*** Opening of Study material ***

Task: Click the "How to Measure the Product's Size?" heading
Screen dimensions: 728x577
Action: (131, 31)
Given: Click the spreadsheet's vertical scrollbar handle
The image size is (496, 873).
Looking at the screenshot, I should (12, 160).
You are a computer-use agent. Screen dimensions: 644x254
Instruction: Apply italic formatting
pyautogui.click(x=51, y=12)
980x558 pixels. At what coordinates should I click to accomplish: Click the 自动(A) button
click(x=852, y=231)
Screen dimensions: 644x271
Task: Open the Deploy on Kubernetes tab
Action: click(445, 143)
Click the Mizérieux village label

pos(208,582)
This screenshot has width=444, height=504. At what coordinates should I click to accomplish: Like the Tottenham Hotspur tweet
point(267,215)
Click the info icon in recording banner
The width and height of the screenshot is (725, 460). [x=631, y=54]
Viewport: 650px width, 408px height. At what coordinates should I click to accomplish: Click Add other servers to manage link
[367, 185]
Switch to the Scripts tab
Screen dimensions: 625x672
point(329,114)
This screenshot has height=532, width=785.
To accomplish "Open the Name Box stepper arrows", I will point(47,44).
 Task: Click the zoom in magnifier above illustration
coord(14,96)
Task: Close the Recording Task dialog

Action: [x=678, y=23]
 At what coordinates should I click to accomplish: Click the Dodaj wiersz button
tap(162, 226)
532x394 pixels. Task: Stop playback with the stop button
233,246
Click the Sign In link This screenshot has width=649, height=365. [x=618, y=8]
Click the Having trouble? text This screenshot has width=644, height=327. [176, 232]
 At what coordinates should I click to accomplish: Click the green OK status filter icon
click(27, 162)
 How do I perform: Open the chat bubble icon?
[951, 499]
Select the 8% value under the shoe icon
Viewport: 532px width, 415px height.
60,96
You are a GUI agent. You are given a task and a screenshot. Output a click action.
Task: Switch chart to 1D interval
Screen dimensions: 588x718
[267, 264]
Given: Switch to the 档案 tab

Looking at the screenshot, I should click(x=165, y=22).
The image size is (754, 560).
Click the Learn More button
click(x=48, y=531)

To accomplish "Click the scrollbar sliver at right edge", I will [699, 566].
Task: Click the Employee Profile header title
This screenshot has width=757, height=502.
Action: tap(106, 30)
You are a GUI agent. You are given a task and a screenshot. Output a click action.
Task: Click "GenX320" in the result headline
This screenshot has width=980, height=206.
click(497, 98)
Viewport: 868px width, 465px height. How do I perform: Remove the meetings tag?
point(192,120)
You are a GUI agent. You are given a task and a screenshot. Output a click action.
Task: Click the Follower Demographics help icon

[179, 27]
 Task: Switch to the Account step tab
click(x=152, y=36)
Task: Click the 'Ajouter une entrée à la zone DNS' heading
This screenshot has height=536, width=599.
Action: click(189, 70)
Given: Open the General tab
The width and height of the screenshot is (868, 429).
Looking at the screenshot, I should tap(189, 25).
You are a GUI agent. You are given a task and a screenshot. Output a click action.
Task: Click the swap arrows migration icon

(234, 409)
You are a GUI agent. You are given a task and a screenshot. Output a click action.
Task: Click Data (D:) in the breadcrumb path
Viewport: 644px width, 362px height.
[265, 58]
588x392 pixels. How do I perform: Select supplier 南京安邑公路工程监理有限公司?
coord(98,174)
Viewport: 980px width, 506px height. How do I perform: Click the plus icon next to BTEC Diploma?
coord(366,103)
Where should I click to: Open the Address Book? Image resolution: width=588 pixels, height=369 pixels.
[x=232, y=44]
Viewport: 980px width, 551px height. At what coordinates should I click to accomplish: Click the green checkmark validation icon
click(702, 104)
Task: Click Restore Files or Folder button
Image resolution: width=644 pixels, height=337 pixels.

*** Close of Study material ***

Problem details » In the listing above, transcribe exactly everything from the line containing "Viewport: 650px width, 408px" down to the line containing "Click the Having", including both and nothing more.

Expected answer »
Viewport: 650px width, 408px height. At what coordinates should I click to accomplish: Click Add other servers to manage link
[367, 185]
Switch to the Scripts tab
Screen dimensions: 625x672
point(329,114)
This screenshot has height=532, width=785.
To accomplish "Open the Name Box stepper arrows", I will point(47,44).
 Task: Click the zoom in magnifier above illustration
coord(14,96)
Task: Close the Recording Task dialog

Action: [x=678, y=23]
 At what coordinates should I click to accomplish: Click the Dodaj wiersz button
tap(162, 226)
532x394 pixels. Task: Stop playback with the stop button
233,246
Click the Sign In link This screenshot has width=649, height=365. [x=618, y=8]
Click the Having trouble? text This screenshot has width=644, height=327. [176, 232]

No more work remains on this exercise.